── Passage shown
October 6, 2010
Linda Dickeson, Adobe Education Leader and Distance Learning Coordinator, Lincoln Public Schools, Lincoln, NE
From an educator’s perspective, I have been anticipating the release of the new version 9 of Premiere Elements. For several years, Premiere Elements has been a popular movie making solution for education. It’s an intuitive video project environment for students from upper elementary school age through high school (and beyond).
At younger ages, students arrange media clips on a Sceneline, similar to creating a storyboard or slideshow. Older students move into using a Timeline with multiple video and audio tracks; keyframes for animation; and professional quality effects, filters and transitions. These experiences position students well to move into using Premiere Pro, Adobe’s professional video editing solution.
So why should educators be excited about Premiere Elements version 9 release? Among all of the various new features, here are a few of my favorite:
- The TOP of my list is that now Premiere Elements is available for Macintosh! For school districts or institutions supporting both platforms, having cross-platforms solutions that look and operate the same makes support and training much easier.
- You can share a final project by creating a Web DVD, which makes a Flash-based movie for the web including the easily created interactive disk menu (scenes and chapters). Upload the Web DVD to your own web site or Photoshop.com for sharing, making the project available to a much wider audience.
- Premiere Elements has enhanced support for HD video and supports video from newer camera types (Flip, DSLR, etc.).
- There are lots of new professional quality filters and effects.
- New Themes give you more choices for Instant Movies, DVD menus or Title clips.
There are great resources at Adobe’s new Education Exchange—successful lesson plans, activities and tutorials for multiple curricular areas shared by educators (sign up for your free account). Adobe TV has free video tutorials on every product.
If you don’t have Premiere Elements 9 yet and want to take it for a spin, download the trial and get started! Premiere Elements can be purchased individually or bundled with the new Photoshop Elements 9. It also is a part of the Adobe Digital School Collection.
August 21, 2009
Stop motion animation is one of the best ways to build digital communication skills and team work into any curriculum. You don’t need fancy equipment or temperamental actors, just some craft materials and the digital cameras from your friendly librarian.
The really great thing about stop motion animation is that it can be used effectively with any subject and at most age levels. I have worked with students that successfully animated subjects from science (life cycle of a butterfly), social studies (scenes from Lewis and Clark), math (slope), and of course language arts with any dramatic or comedic narrative. Check out some examples at: http://www.mountsihighschool.com/directory/_dockeryj/conferences/storytelling/example_stopmotion.html
Stop motion is a great way to integrate writing and decision making into your curriculum. Planning is a critical step in the process of creating any story. I start my students out with a simple treatment that helps them focus their story by making some simple decisions about the target audience, objectives and other basic parameters of the project. (http://www.mountsihighschool.com/directory/_dockeryj/conferences/storytelling/handouts/treatment.doc) Then we plan each scene out with a storyboard, but first we talk about shot variety and do a quick exercise with our digital cameras. (http://www.mountsihighschool.com/directory/_dockeryj/conferences/storytelling/handouts/Composition_still.pdf) Storyboarding is an communication skill that is useful in most disciplines so the time spent creating and reviewing storyboards is very valuable. (http://www.mountsihighschool.com/directory/_dockeryj/conferences/storytelling/storyboarding.html ) I keep a handful of three ring binders in my room so each group can keep all this planning materials together and the group will always have it even if a member is absent.
────
── Material provided
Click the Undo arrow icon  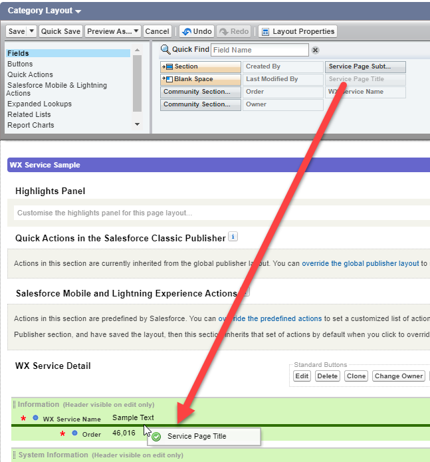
────
What this exercise asks -
[A] Copy the blog posts on classroom video projects from "There are great" to "Digital School Collection.".
[B] Carry on the blog posts on classroom video projects, picking up after their last sentence.
The listing plays no part here.

Answers to the exercises -
[A]
There are great resources at Adobe’s new Education Exchange—successful lesson plans, activities and tutorials for multiple curricular areas shared by educators (sign up for your free account). Adobe TV has free video tutorials on every product.
If you don’t have Premiere Elements 9 yet and want to take it for a spin, download the trial and get started! Premiere Elements can be purchased individually or bundled with the new Photoshop Elements 9. It also is a part of the Adobe Digital School Collection.

[B]
One of my favorite things about stop motion animation is that it brings students together in such a natural way that you will see amazing results. Throughout the process there are multiple jobs that take different skills and abilities. During the planning process you will have those that prefer to write the script while others prefer to draw the storyboards. Next, some of the students will naturally gravitate to building the sets and creating the characters while others prefer to set up the cameras, lights and computer. During the actual animation process we usually have one student run the computer, one on the camera, one handling the lighting, and two animating the characters. Then once we have shot all the scenes and move into the post production process we usually have a couple students work on editing the rough cut while the rest work on sound and graphic design. No other activities I do brings students closer together than stop motion animation.
Stop motion animation is a powerful communication tool that students can control better than any other digital medium. They can use a either a digital still camera or digital video to express their stories through unique camera angle and composition. I prefer to hook up a cheap digital video camera to a computer and use Adobe Premiere Elements to capture our images. The reason I like this method is that the software provides us with a couple invaluable tools:
• Onion skinning – this is the ability to see a ghost images of the last couple moves you make when shooting your scene. This makes your shots smoother and easier to shoot.
• Preview and delete – this is the ability to watch a sequence of shots as a video clip to judge the pacing and smoothness of your shots. If you accidentally got your hand in one of the shots you can easily delete just that one frame.
• Save as video clip – this is the ability to save a sequence of shots as a video clip that you can then apply effects and adjust the speed to easily.
• Editing environment – once you finish shooting you have a powerful video editing environment that allows you to work with up to 99 video tracks and 99 audio tracks!
I just have one twelve foot firewire cable for each pod of four computers in my room. This gives the students enough room to setup their camera and set, but is close enough to work with the computer operator easily.
One of the cool things about stop motion animation is that your students have complete control over the small world they will be shooting within and it will cost you very little! We usually use three sides of an old card board box as our set and either legos, clay or pipe cleaners for our characters. For lights we simple purchased the 8 inch clamp light for around $10. This really makes your colors and images pop and allows the students some creativity with shadows.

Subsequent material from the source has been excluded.